Não foi a primeira vez que a Capital recebeu um evento desse porte. Em 1986, depois de quatro anos o circuito mundial voltou ao Brasil por meio do Hang Loose Pro Contest, sediado na Praia da Joaquina. Se o palco era o mesmo, a imagem do surfe havia mudado completamente — para melhor.

Na década de 1980, os praticantes do esporte ainda eram marginalizados. Durante a estada dos feras estrangeiros na cidade, um delegado local alertava que “nem todo maconheiro é surfista, mas todo surfista é maconheiro”. O dinheiro girava em torno do segmento. Passadas três décadas, integrantes da elite como Mineirinho e Gabriel Medina atraem patrocínios de montadoras de automóveis a operadoras telefônicas e têm rendimentos estimados na casa dos R$ 80 mil mensais, fora premiações e ações pontuais. Naquela etapa pioneira em solo catarinense, o total em prêmios equivalia a US$ 35 mil. Na última, passou de US$ 400 mil. Em 2015, foi de US$ 525 mil.

 

— Ficou inviável para Santa Catarina. Além da premiação, a estrutura cresceu muito. Para se organizar um evento do mundial, 1,8 mil itens devem ser cumpridos, de logística a segurança — explica Teco sobre a decisão de transferir transferiu o campeonato para o Rio de Janeiro a partir de 2011.

investimento para uma etapa do WQS é menor, mas não menos salgado.
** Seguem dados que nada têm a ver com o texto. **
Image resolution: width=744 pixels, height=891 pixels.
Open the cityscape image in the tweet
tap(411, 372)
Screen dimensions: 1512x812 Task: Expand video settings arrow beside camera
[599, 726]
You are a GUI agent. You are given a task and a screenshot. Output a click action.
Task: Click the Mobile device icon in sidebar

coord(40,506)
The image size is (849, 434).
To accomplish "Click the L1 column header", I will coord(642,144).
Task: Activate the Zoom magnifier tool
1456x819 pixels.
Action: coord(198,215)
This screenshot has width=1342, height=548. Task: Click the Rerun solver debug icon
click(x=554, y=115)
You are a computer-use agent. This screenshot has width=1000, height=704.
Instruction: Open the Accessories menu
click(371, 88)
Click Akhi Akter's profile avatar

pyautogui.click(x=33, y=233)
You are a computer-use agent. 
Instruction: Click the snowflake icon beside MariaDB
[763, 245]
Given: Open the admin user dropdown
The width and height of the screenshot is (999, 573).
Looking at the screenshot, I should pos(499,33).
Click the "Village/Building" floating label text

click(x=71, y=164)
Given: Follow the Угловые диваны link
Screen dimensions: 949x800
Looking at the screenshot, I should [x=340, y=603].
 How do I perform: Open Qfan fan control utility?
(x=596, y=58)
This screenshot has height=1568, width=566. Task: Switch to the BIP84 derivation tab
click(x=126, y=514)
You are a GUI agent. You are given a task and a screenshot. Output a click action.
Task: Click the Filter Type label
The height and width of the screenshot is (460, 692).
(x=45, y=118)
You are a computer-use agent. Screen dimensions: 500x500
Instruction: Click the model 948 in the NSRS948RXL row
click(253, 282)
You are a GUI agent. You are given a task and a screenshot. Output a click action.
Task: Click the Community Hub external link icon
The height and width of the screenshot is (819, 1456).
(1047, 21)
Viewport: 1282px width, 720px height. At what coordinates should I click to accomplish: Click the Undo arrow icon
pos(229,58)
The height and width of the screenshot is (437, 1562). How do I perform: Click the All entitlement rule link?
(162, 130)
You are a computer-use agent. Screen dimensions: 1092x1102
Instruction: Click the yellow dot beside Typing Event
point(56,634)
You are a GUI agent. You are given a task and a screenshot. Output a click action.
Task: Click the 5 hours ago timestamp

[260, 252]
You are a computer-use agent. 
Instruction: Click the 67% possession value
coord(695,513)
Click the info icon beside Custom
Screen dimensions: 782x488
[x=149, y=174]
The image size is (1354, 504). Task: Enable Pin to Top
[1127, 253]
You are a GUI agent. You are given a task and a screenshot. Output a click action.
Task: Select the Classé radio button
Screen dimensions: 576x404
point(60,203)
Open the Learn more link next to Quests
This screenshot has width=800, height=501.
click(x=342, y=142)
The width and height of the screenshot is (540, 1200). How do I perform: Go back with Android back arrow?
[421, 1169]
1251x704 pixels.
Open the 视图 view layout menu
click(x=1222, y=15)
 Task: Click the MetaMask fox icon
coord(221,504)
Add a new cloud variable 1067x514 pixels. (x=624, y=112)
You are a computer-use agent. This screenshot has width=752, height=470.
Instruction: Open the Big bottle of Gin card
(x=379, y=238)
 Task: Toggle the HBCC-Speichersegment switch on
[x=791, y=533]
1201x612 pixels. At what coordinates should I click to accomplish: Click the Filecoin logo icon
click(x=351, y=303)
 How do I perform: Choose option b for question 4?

A Fecasurf calcula que o Red Nose Florianopolis Pro, seis estrelas realizado no ano passado na Praia do Santinho, custou R$ 1,3 milhão, rateados entre governo estadual, prefeitura e iniciativa privada. A empresa patrocinadora anunciou a intenção de mantê-lo por aqui em 2016. Com certeza, Willian Cardoso será um dos participantes. Nesta temporada, suas metas são fazer uma boa campanha nos campeonatos que dão mais pontos para subir na classificação da divisão de acesso (está em 83o) e disputar o título brasileiro (foi terceiro).

 

— Brigamos de igual para igual com Mineirinho e Medina, o surfe está muito parecido. Não há catarinenses mais bem posicionados por detalhes: uma má escolha de onda, uma falha em uma manobra, erros dos juízes — avalia o joinvilense de 29 anos radicado em Balneário Camboriú.

 

Ex-integrante do WQS, Marco Polo, mexicano que cresceu em Balneário Arroio do Silva, no Sul do Estado, complementa a opinião de Cardoso com uma dica simples: acompanhamento desde pequeno. Ele parou de competir no mundial em 2012, aos 31 anos, por dificuldades em descolar patrocínio. Montou o projeto Marco Polo nos Extremos e, com a prancha no pé e uma câmera na mão, foi pegar onda e filmar em países como Omã. Hoje, se vira dando aula de surfe, treinando dois atletas mirins e alugando dois chalés que possui na Lagoa da Conceição, em Florianópolis.

 

— É preciso estimular a criançada e olhar as categorias de base com mais atenção. Um moleque bem preparado faz toda a diferença — receita.

Esse seria um caminho, acredita, para descobrir e lapidar novos Tecos. Ou, como acha Alejo Muniz, “ter mais surfistas do Estado no circuito mundial é uma questão de tempo”. Resta esperar para ver esse swell de revelações entrar e, pelo menos, promover um temporal catarinense entre a brazilian storm que tem abalado o esporte.